The first step before running any other command is to run the "prepare". The prepare command
processes the raw tumor data and produces aggregate data files that will be used by all other
command.
Before attemtping to predict a single cell protein value, you must have run "prepare",
"prepare-single-cell", and "calc-normalization-factor". Once you run those commands in the
sequence, you can run the prediction command as many times without having to run those other
commands, unless the underlying data changes.
Normalization Factor calculation method (according to professor Babur's instructions): - We will rescale the single-cell RNA values by assuming that the total RNA is not changing from sample to sample.

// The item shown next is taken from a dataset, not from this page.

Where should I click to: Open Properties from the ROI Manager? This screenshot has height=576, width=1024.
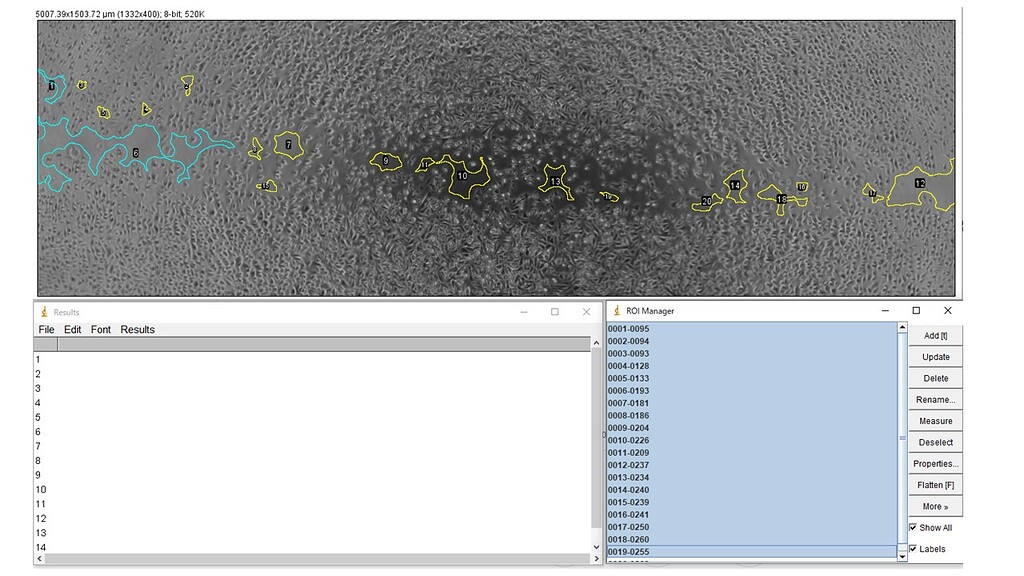tap(935, 463)
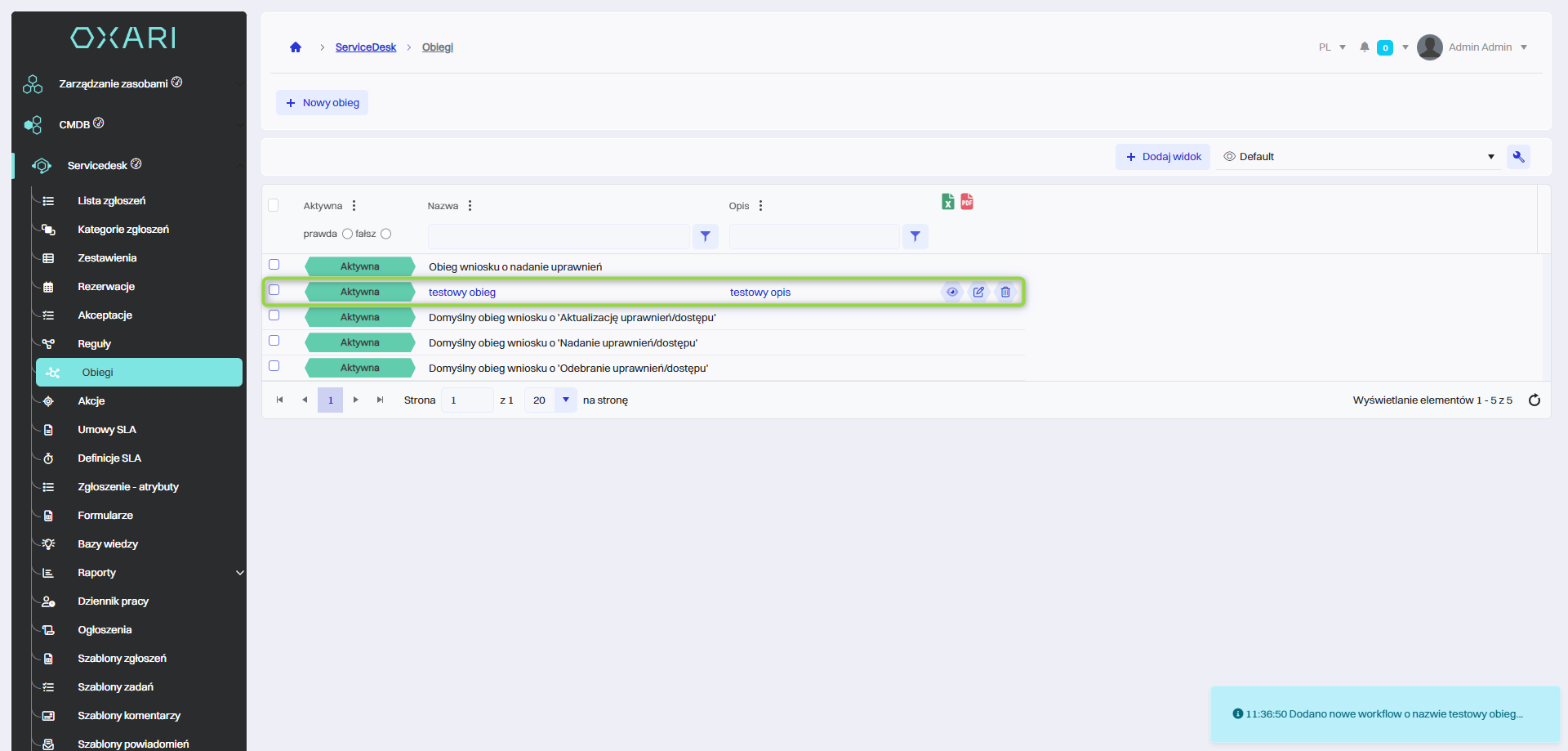Click the ServiceDesk breadcrumb link

tap(365, 47)
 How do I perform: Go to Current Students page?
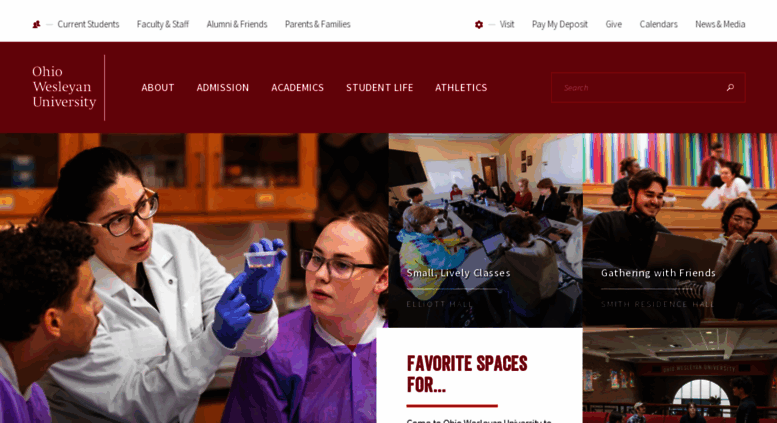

- The single-cell data has a lot of missing values, so we cannot expect the non-missing values will add
up to the same total. They will add up to a much lower value, even after a proper normalization, because
many values are missing.
- Let's focus on the non-missing values in a cell (say cell_1, the first column in the single cell data).
Let's assume the total of these RNA will not change from cell to cell or from sample to sample.
Now we can look at the corresponding values in one of the training samples (say sample_1), calculate
the total, and come up with a correction factor for cell_1 to make the two totals equal.
When we do this with sample_2 instead, we will probably find another correction factor for cell_1.
Let's find all the correction factors (corresponding to each sample), and use their average for cell_1.
Let's call this cell_1_cor_fac.
- Do the same thing for cell_2 and find cell_2_cor_fac, and continue doing for all cells.
- Having a different correction factor for each cell does not make sense because cells are already normalized
among themselves. Instead, let's average all these correction factors cell_1_cor_fac, cell_2_cor_fac,
cell_3_cor_fac, and such, and generate that one correction factor (say cor_fac) to use for all the cells.
- To normalize the single cell data (and make it comparable with our training data), we will simply multiply
each value in the matrix with the cor_fac.